Die Corona-Krise trifft auch Religionsgemeinschaften. Der heute beginnende Ramadan steht unter dem Eindruck der Sicherheitsvorkehrungen.

Von David Boos 23.04.2020, 09:00

Stendal l Wer dieser Tage die Moschee der Islamischen Gemeinde Stendal an der Lucas-Cranach-Straße besucht, trifft auf ein ungewöhnliches Bild: leere Parkplätze, kaum Menschen auf der Straße, nur zwei Kinder spielen Fußball auf der Wiese. Ungewöhnlich deshalb, weil die Moschee nicht nur ein Gebetshaus, sondern auch der Mittelpunkt des sozialen Lebens der sunnitischen Gemeinde ist. Doch die Corona-Krise hat diesem Gemeinschaftsleben einen Strich durch die Rechnung gemacht, was den Muslimen gerade im heute beginnenden Ramadan schmerzlich bewusst wird.

„Die Leute sind sehr traurig über die Einschränkungen“, erklärt uns der Imam Moustafa Hassanein, „aber wir alle respektieren die Regeln. Die Gesundheit steht über allem.“ Der gebürtige Ägypter ist seit sechs Jahren in Deutschland, und schloss im Dezember seine Ausbildung zum Mediengestalter Bild & Ton beim Offenen Kanal Stendal ab. Während unseres Besuchs stehen die Videoaufnahmen seines Koranunterrichts noch aus, den er dieser Tage über Facebook an die Mitglieder seiner Gemeinde verbreiten möchte. „Die täglichen Gebete und das Koranlesen können zu Hause stattfinden“, erklärt Hassanein, „doch der Koranunterricht ist nicht zu ersetzen.“

Die Freitagsgebete fallen bereits seit Wochen aus, die ramadanspezifischen Abendgebete (Tarawih) werden nun auch in den Kreis der Familie verlegt. Wenngleich das Beten in der Moschee „soviel zählt wie 27 mal zu Hause zu beten“, so ist es eine der Grundsäulen des Islam, dass „die ganze Welt Moschee sein kann“ und somit die meisten Gebete auch im privaten Umfeld ausgeführt werden können.

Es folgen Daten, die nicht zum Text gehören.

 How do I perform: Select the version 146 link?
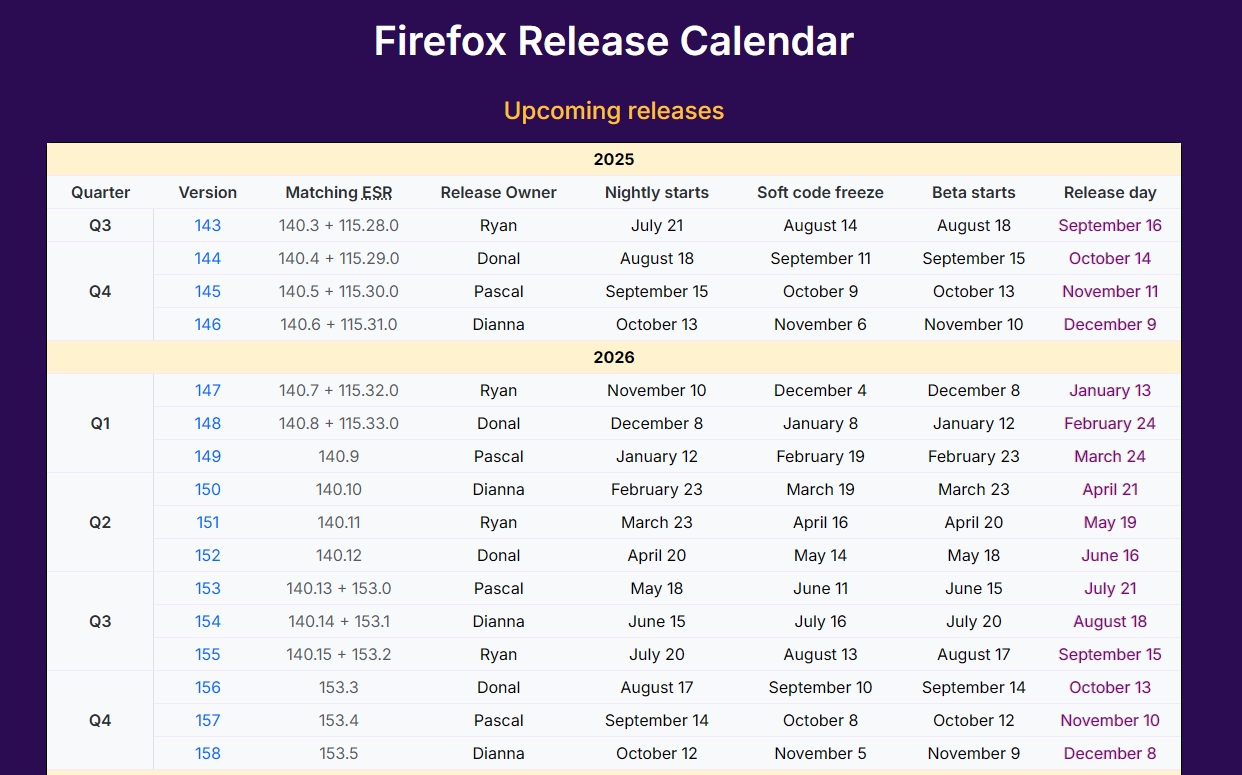tap(208, 324)
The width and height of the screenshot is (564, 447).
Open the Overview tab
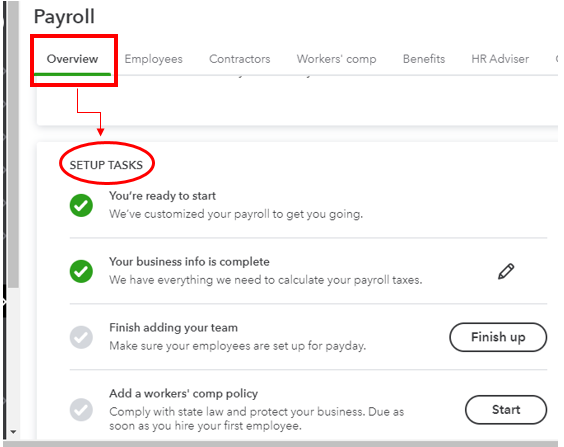pos(72,59)
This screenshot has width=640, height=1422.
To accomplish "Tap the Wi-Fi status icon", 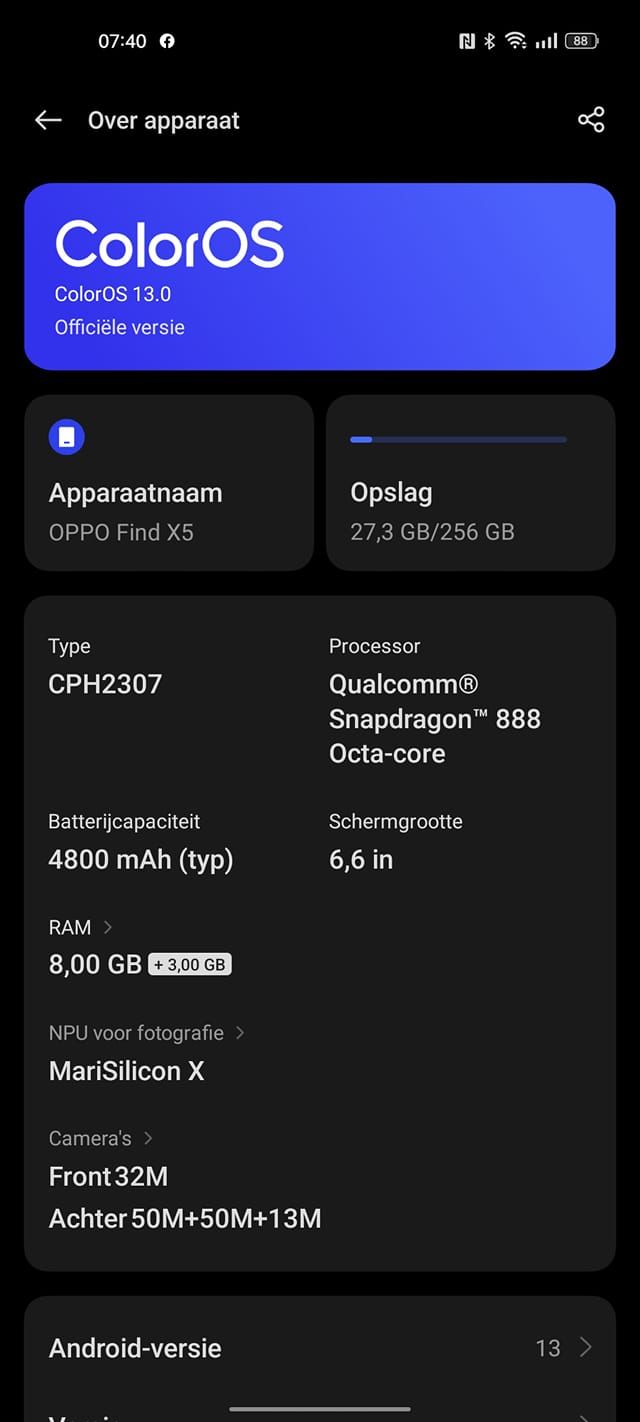I will tap(516, 41).
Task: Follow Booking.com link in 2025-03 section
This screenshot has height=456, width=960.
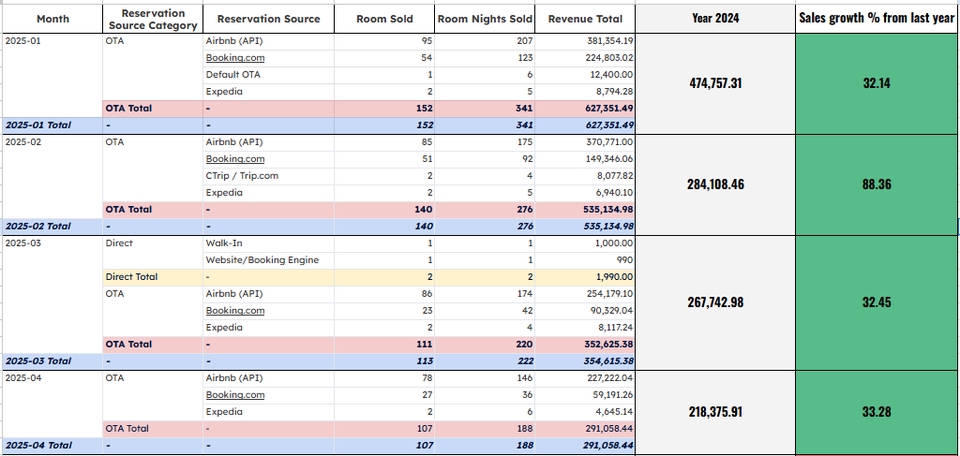Action: (x=235, y=311)
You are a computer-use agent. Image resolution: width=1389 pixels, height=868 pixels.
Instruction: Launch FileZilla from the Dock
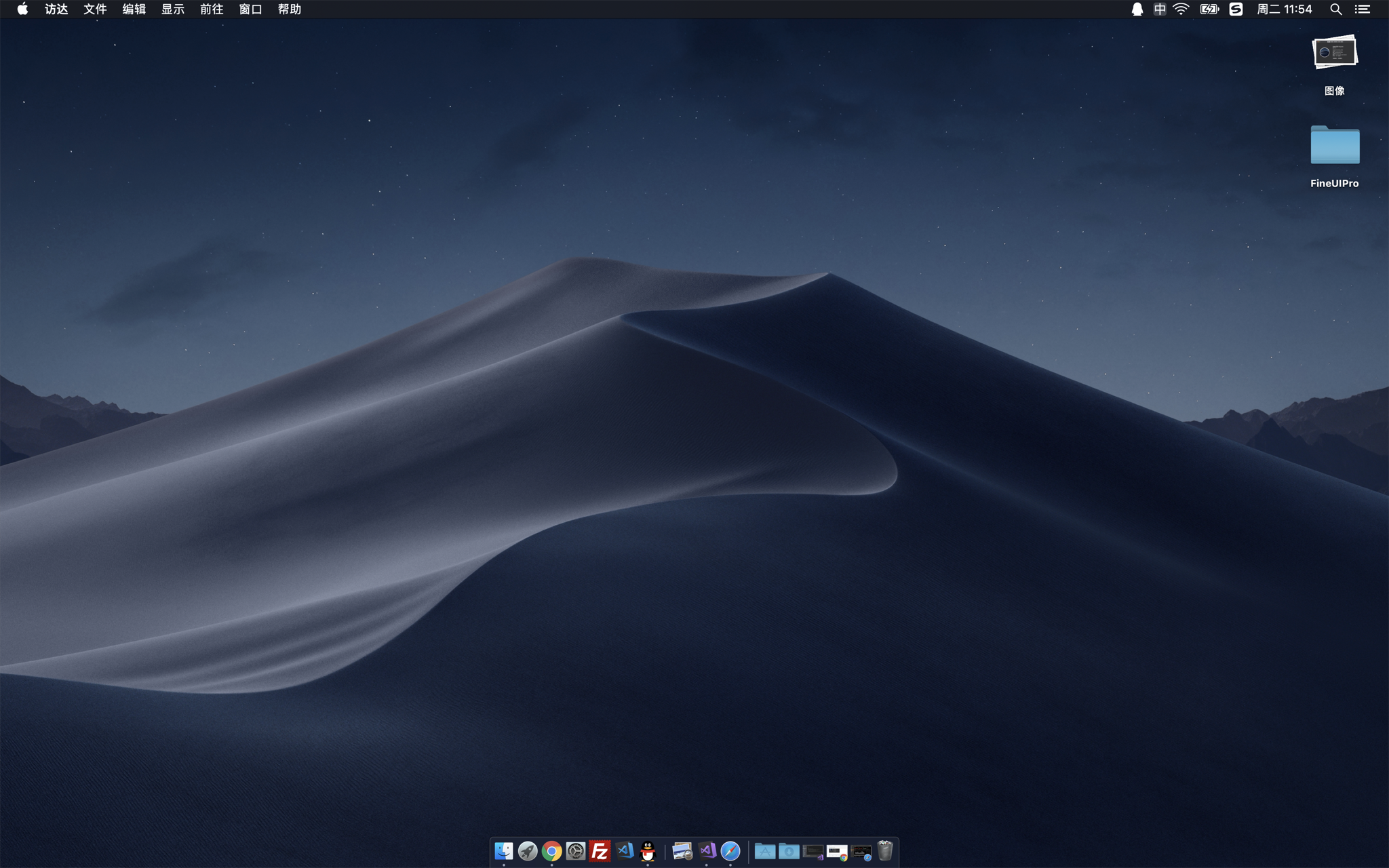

Der Ramadan ist normalerweise auch „ein sozialer Monat“, so würde man sich zum allabendlichen Fastenbrechen, dem Iftar, oft gegenseitig besuchen, sagt Moustafa Hassanein. Diese Besuche fallen bedingt durch Corona nun aus. Stattdessen greifen auch die Muslime häufiger zum Telefon, um miteinander in Kontakt zu bleiben. Der Imam muss mittlerweile seine Stimme schonen, da er täglich „mehrere Stunden“ mit den Mitgliedern seiner Gemeinde telefoniert. All das, ebenso wie die Videoaufnahmen in der Moschee, macht er ehrenamtlich.

„Besonders schwierig ist die Situation für Muslime von außerhalb“, stellt der 56-jährige mit Bedauern fest. Ihnen fehlt der „Anschluss an die Gemeinschaft“, ähnliches gilt für die Kinder, die einander nun „nicht mehr zum Spielen besuchen können“.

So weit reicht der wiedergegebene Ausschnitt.